_Task details_
Repeat the data word for word. Do not include the pictures.

_Dataset extract_
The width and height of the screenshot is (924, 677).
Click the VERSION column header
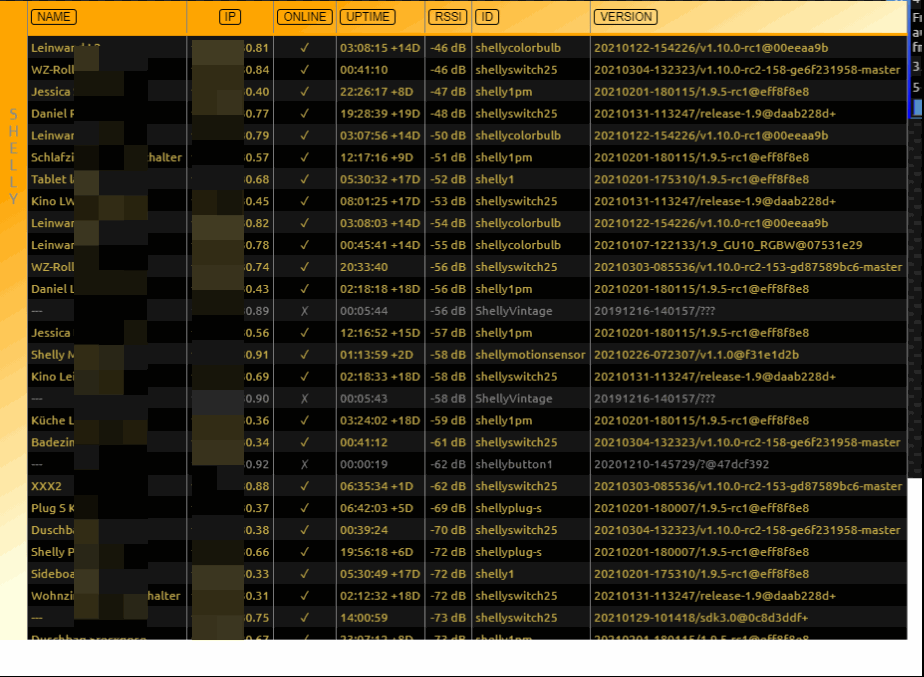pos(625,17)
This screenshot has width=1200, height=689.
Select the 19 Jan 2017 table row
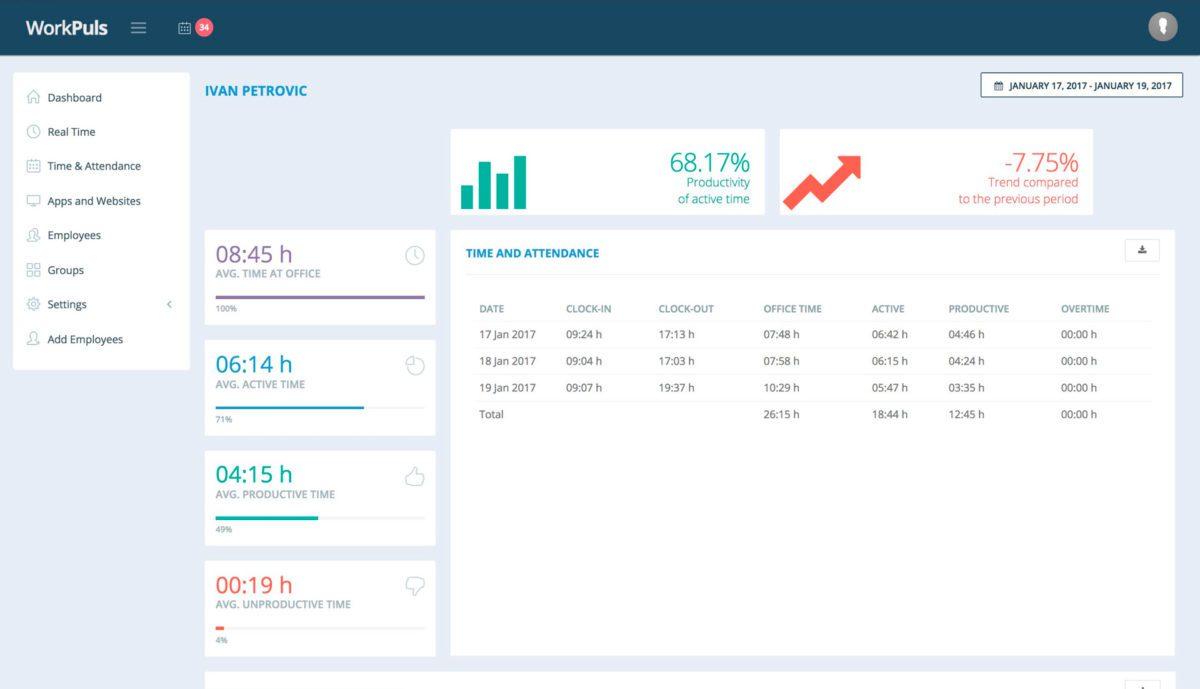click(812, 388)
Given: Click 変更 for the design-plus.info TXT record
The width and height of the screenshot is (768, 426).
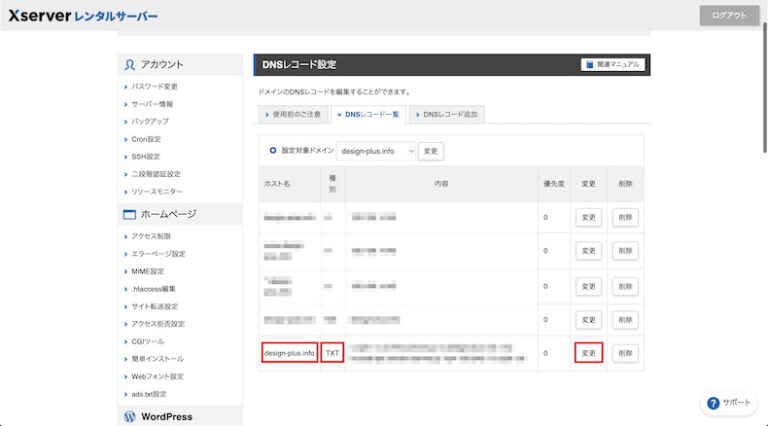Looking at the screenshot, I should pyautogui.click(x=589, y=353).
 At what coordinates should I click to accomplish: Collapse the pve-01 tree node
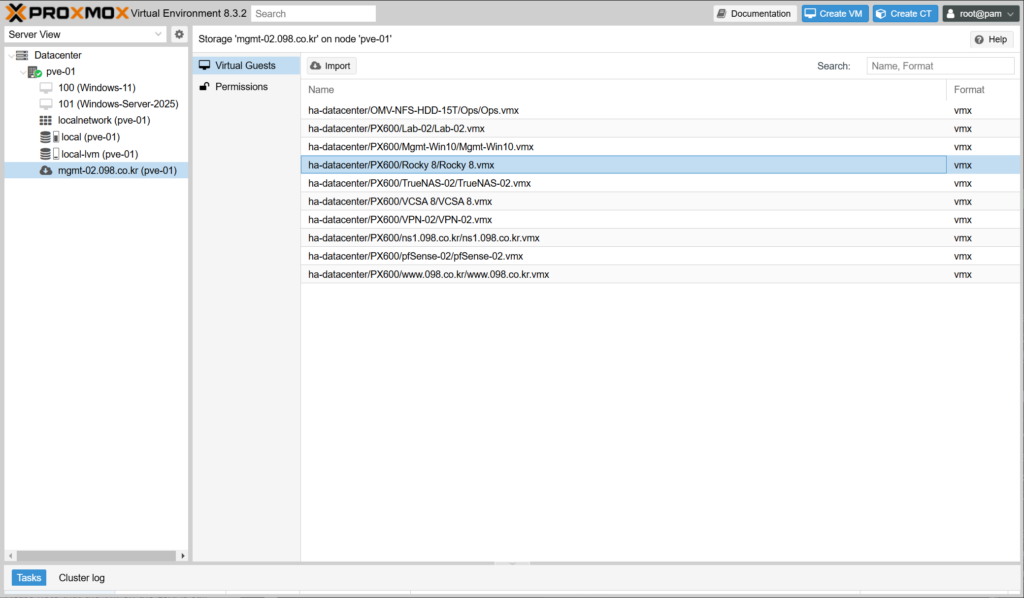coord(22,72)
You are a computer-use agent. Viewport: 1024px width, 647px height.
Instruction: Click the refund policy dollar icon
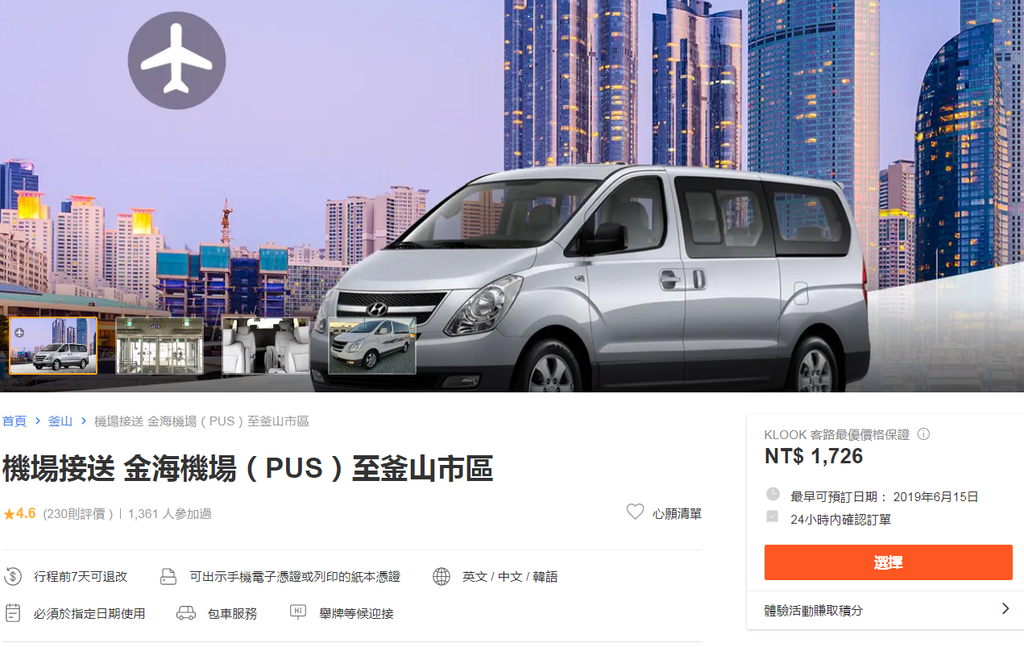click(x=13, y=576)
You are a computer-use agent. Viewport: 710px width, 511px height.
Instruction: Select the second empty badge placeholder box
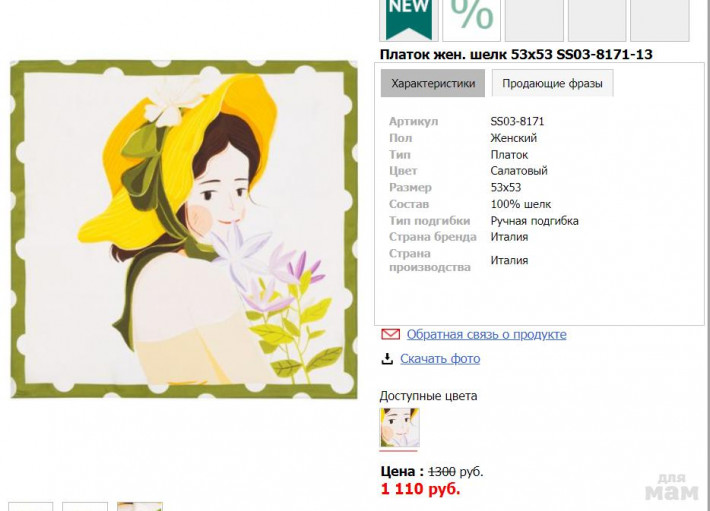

_Solved problem_
The width and height of the screenshot is (924, 677).
Click the VERSION column header
pos(625,17)
This screenshot has width=1200, height=689.
Select the 19 Jan 2017 table row
click(812, 388)
Given: Click 変更 for the design-plus.info TXT record
The width and height of the screenshot is (768, 426).
Looking at the screenshot, I should pyautogui.click(x=589, y=353).
 At what coordinates should I click to accomplish: Collapse the pve-01 tree node
coord(22,72)
You are a computer-use agent. Viewport: 1024px width, 647px height.
Instruction: Click the refund policy dollar icon
click(x=13, y=576)
You are a computer-use agent. Viewport: 710px width, 511px height.
Instruction: Select the second empty badge placeholder box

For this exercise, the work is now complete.